On the other hand, there is my Aunt Ann. Moms older(5) sister. Ann is, for all practical purposes, mentally retarded. Though not really. Though she does display some of the traits, physically and developmentally of someone with Downs syndrome, this is the result of early childhood Scarlett fever. She just turned 80, and lives in an assisted living facility in Kentucky (6). The point of which is, Mom has been dealing with this sort of thing, literally, her entire life. I am sure it is not what she wanted, but it would be the height of arrogance (hah! see what I did there?) for me to assume she cannot deal with this. That she is not prepared for it. I mean, I know that this is different, in ways I cannot even begin to imagine, and I am far from being the one who knows definitively what to do.
Which is kind of the end state. I don't know what to do. I am seeing, on the not very very distant horizon, something that looks like the end of my relationship with my living father. And it looks like it is not going to be a swift and easy end, but maybe a long and difficult one. Though swift and easy is a really, really inappropriate term. But in any case, I am here, dealing with all the stuff that I am dealing with here. And in the background, one of the things is that.

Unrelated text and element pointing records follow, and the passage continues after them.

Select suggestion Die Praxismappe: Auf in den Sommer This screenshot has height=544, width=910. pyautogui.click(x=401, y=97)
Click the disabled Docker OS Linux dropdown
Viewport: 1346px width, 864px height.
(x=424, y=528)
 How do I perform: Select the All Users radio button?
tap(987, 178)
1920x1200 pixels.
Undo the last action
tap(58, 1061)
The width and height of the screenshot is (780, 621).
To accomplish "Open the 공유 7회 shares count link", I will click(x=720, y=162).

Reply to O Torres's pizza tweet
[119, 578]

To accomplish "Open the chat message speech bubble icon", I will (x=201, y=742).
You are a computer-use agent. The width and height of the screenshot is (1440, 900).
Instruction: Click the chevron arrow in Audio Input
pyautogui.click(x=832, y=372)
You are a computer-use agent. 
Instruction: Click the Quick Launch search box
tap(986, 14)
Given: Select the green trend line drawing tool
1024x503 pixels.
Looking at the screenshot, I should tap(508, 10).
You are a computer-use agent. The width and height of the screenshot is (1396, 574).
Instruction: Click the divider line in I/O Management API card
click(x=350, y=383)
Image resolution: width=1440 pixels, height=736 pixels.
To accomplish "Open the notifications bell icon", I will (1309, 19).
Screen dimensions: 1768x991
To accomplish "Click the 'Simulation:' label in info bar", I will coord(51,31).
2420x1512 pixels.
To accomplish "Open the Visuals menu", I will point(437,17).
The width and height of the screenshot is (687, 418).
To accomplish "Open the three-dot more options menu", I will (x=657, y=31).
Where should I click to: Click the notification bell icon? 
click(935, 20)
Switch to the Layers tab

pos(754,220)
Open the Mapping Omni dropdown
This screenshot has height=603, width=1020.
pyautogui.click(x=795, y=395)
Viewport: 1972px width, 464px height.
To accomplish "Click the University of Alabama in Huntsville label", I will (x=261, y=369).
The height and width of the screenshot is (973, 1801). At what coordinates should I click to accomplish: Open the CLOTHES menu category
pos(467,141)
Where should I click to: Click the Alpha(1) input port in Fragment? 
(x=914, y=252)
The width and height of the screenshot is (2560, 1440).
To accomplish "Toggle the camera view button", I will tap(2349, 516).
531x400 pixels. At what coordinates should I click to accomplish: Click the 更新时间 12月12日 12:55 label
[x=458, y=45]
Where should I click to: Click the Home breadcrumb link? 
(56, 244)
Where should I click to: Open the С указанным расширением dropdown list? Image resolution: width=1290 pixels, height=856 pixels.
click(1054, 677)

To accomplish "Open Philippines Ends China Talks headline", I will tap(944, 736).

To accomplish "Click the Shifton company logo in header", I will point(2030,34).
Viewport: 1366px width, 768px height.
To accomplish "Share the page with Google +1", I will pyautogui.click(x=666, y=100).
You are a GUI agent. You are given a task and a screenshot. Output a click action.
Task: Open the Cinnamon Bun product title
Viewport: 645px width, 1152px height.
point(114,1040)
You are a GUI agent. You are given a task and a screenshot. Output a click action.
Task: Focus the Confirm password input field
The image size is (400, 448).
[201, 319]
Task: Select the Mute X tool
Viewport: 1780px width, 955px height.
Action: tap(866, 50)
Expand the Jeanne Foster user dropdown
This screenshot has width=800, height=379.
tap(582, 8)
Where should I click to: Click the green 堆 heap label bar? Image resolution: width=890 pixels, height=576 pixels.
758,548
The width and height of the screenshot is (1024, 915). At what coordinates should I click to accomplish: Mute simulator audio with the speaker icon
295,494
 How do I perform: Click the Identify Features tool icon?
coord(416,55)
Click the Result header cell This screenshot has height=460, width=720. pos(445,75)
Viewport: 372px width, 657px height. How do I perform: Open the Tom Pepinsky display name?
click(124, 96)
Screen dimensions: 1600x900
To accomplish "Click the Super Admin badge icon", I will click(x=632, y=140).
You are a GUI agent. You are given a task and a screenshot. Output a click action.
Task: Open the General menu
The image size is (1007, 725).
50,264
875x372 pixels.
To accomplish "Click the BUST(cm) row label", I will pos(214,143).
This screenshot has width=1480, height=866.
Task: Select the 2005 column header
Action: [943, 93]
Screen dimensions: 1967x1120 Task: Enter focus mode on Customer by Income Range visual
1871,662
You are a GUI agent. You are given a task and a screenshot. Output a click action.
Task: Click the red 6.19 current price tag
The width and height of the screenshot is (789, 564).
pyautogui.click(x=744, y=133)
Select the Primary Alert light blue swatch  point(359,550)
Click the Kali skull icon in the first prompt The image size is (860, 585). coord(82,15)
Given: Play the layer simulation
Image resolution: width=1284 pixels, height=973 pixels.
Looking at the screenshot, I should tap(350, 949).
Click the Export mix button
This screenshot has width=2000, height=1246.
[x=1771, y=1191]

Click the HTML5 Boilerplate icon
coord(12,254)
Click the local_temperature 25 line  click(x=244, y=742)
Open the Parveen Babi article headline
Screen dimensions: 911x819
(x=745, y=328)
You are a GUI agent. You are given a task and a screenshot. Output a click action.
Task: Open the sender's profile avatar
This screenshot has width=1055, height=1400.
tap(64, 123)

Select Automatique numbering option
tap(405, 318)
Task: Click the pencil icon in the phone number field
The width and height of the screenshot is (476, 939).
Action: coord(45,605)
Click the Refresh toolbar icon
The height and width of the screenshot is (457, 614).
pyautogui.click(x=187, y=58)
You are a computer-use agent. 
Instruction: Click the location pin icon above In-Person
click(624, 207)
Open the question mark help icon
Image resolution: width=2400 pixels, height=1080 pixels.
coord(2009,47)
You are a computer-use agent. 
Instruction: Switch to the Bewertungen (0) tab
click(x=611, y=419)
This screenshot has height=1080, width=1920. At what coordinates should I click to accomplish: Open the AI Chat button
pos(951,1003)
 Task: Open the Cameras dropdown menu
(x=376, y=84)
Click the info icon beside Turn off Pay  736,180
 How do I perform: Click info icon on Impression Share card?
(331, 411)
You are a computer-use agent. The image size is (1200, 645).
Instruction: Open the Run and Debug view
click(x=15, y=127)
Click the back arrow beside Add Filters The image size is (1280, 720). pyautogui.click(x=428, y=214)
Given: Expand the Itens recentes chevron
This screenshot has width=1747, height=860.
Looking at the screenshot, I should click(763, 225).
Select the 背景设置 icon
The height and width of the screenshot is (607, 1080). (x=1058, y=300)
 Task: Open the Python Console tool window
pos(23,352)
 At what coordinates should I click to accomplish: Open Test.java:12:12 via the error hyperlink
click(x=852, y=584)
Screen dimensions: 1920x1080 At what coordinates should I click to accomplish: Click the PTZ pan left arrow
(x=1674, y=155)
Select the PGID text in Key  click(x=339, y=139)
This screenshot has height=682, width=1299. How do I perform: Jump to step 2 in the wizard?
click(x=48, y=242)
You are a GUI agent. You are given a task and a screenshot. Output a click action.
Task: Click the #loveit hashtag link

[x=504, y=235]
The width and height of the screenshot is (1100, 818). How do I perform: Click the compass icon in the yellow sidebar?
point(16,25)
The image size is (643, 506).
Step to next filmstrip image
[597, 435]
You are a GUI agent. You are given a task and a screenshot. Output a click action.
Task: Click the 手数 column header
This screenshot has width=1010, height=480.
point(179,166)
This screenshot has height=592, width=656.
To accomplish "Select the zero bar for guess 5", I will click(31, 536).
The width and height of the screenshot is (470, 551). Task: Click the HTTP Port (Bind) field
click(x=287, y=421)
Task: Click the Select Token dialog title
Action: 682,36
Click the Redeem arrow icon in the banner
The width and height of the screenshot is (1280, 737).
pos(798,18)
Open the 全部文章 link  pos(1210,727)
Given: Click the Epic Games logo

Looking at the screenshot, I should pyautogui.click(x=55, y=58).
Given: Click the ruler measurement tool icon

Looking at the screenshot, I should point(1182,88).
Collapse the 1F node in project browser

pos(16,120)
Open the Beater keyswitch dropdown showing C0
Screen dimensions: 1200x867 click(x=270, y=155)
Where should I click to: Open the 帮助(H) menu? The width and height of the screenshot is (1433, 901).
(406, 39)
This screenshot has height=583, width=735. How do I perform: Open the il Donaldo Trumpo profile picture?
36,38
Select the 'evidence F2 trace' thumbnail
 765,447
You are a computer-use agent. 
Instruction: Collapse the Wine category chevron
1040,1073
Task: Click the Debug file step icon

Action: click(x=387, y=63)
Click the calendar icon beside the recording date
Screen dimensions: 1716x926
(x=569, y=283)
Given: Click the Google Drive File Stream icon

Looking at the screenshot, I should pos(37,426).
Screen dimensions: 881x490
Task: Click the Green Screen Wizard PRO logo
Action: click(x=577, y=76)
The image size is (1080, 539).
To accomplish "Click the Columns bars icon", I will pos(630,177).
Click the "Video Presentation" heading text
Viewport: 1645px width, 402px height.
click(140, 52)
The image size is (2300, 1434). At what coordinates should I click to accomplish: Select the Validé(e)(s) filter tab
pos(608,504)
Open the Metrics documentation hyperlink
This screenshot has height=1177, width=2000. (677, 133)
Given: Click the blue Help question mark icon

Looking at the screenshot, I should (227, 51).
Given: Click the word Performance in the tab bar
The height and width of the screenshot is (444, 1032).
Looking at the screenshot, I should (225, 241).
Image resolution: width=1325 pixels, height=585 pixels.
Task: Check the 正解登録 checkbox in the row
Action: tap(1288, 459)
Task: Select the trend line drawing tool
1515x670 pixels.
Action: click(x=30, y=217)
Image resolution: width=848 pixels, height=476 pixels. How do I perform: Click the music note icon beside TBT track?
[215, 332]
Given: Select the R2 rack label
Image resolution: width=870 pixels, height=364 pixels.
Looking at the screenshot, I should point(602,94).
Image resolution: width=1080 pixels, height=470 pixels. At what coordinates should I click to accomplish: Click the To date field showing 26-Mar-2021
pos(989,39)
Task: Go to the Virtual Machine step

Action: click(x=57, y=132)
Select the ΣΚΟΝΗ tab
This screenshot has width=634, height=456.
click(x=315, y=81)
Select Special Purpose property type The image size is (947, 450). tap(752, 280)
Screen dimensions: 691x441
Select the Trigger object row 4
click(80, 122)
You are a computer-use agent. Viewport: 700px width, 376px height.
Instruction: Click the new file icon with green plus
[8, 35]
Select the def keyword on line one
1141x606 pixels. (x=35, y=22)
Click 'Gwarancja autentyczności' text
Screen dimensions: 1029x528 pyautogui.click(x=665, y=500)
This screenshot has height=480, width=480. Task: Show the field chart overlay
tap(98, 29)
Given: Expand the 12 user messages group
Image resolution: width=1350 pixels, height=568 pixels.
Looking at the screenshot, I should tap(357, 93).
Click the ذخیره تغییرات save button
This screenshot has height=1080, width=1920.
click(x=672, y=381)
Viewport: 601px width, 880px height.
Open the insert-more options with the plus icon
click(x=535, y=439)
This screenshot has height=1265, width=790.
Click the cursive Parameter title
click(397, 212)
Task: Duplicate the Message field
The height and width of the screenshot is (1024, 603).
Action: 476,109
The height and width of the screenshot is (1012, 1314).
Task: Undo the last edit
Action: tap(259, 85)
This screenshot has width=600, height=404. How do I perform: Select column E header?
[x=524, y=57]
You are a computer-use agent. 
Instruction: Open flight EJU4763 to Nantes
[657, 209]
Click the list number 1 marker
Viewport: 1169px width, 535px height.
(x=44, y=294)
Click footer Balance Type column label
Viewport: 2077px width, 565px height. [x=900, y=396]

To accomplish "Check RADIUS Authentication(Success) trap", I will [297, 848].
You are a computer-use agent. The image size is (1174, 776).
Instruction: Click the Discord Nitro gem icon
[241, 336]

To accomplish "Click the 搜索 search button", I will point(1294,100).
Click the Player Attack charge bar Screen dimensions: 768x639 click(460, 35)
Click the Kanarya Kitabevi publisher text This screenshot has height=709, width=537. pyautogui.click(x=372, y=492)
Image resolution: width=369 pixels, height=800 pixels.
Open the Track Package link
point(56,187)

So. I watched that episode. And now I am going to get my laundry out of the dryer. Because, really, what else can I do? Right here, right now, what else can I do?
(1) Three older brothers, plus three wives. And, in one case, an additional wife, and ... others, whose title I am not privy to. Another issue for another day.
(2) Not just a can of worms for me but an entire bait shop, that I may or may not address here another day. This is not about me, or at least, not about that.
(3) He quit about 25 years ago. It was quite amazing.
(4) I also think I am funny.
(5) Until I was about 23 years old, I never knew that mom was the younger sibling. Also, I thought that Ann's first name was, well, Ann. Nope. Mom is the younger, and Ann's first name is Margaret. This revelation was followed by detailing that I did not know Mom's parents first names (Granny was, as far as I knew, Ruth Malone Petty. Her Maiden name, however, was Illa Ruth Malone. Grandaddy was not Earl Petty, he was Milton Earl Petty. I was also quizzed on each of their siblings (six for Granny, Seven for Grandaddy, though not all of them survived long enough for me to have met them), and I was nearly perfect. I actually knew Aunties full and correct name ... which, suddenly and embarrassingly, escapes me right now... Jarmin. Her last name, by marriage, was Jarmin). Alma Petty Jarmin. Which means she probably has another first name, also.
Funny Story; when oldest brother Chris was getting married, 30 odd years ago, soon to be sister in law Cathy was getting the invite list. She asked Chris what "Aunties" name was, and he replied "Auntie". That is all we called her. Cathy ended up calling my mom, to get the correct information. I actually knew that, though for the life of me, I cannot tell you when or where learned hat.
(6) Where mom was also born, lived, and went to college. UK, class of '58, BS Mathematics. This may go a long way towards explaining how I got this way. And why I am deeply proud of my mother.